J’étais volontiers ta muse quand tes tableaux
suscitaient l’élévation mais puisque tu sombres dans la dépravation, je
refuse toute collaboration ! Ah ! tu peux t’attendre à ce qu’on se
bouscule devant ton œuvre du diable comme devant la Joconde, mais, comme on a
le public qu’on mérite, tes admirateurs seront des vicieux, des satyres
lubriques et des fornicateurs. »
Le peintre :
« Ah ! Maintenant, Monsieur moralise ! Si ça te chante, file
chez les intégristes ! Mais fais d’abord ton examen de conscience !
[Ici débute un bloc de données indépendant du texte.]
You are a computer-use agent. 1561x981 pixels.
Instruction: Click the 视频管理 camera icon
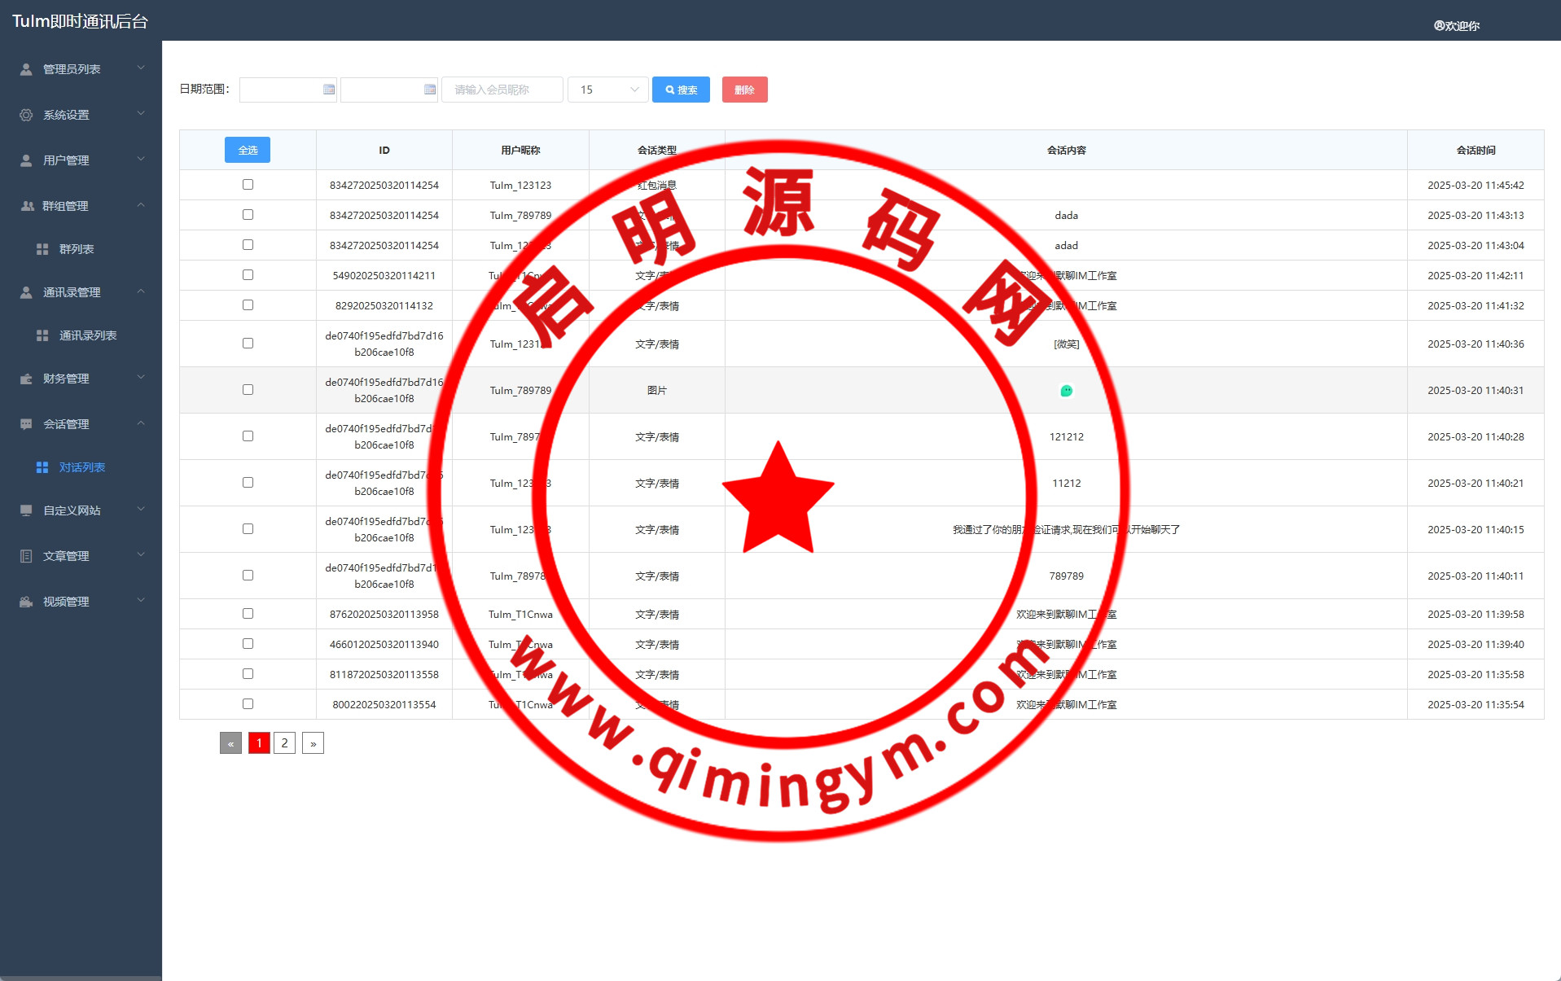coord(26,602)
Moi, je n’ai tué ni torturé personne alors que les souris en auraient
beaucoup à révéler sur toi ! »
Le chat :
« Tu m’accuses pour t’écarter du sujet ! Oui ! Car le problème,
c’est le sujet ! Je ne supporte pas que tu fasses pénétrer les étrangers
dans ton intimité de façon aussi impudique ! »
Le peintre :
« Ah ! Monsieur voudrait que, toute ma vie, je peigne les bateaux, la
mer, les nuages ! Monsieur a la nostalgie d’une époque où il naviguait
seul avec moi ! C’est vrai, l’odeur de l’air marin faisait frémir ton
nez sensible et tu t’en délectais. Mais rappelle-toi ! Dès que le vent
faisait un peu tanguer le bateau, tu ne savais plus ou te mettre, sinon dans
mes pattes ! Tu me perturbais autant que maintenant ! Mais je
comprends ! Monsieur, qui vieillit, qui devient de plus en plus casanier,
veut sentir l’air du large par mes toiles ! Au lieu de te buter, de
t’indigner, fais-toi un peu réceptif et ouvert ! Alors, sur cette
peinture, d’une certaine façon, tu verras peut-être la mer. »
Le chat : «Je
vais te dire ce que je vois et continuerai à voir. Je vois du désordre, du
tumulte, des ébats d’enfer. Ce
« Lit du matin » comme tu intitules ta toile, fleure la sueur et le
stupre. J’ai de bons yeux, un petit nez
très sensible, des moustaches, qu’on ne trompe pas comme ça ! Depuis
qu’elle est là, cette sorcière que tu as ramenée d’Afrique, c’est le diable qui
tient ton pinceau ! Quand tu m’accordais maintes caresses, des ondes
positives guidaient tes doigts, ta main. Tout le ciel du Bon Dieu envahissait
tes œuvres. Maintenant, Satan t’entraîne vers les sombres abîmes ! »
Le peintre : « Ah
j’ai compris, mon Léonard ! Tu es jaloux ! Tu te prenais naïvement
pour mon conjoint, pour mon conjoint à vie ! Mais comprends donc que je
l’aime ! Que j’aime caresser sa belle peau ambrée comme j’aime caresser la
douceur satinée de ton pelage gris ! Oui ! Je l’aime, et quel
meilleur endroit pour aimer qu’un lit ! »
Le chat : « Moi,
jaloux ! Ma beauté, la qualité de ma présence m’en préservent bien !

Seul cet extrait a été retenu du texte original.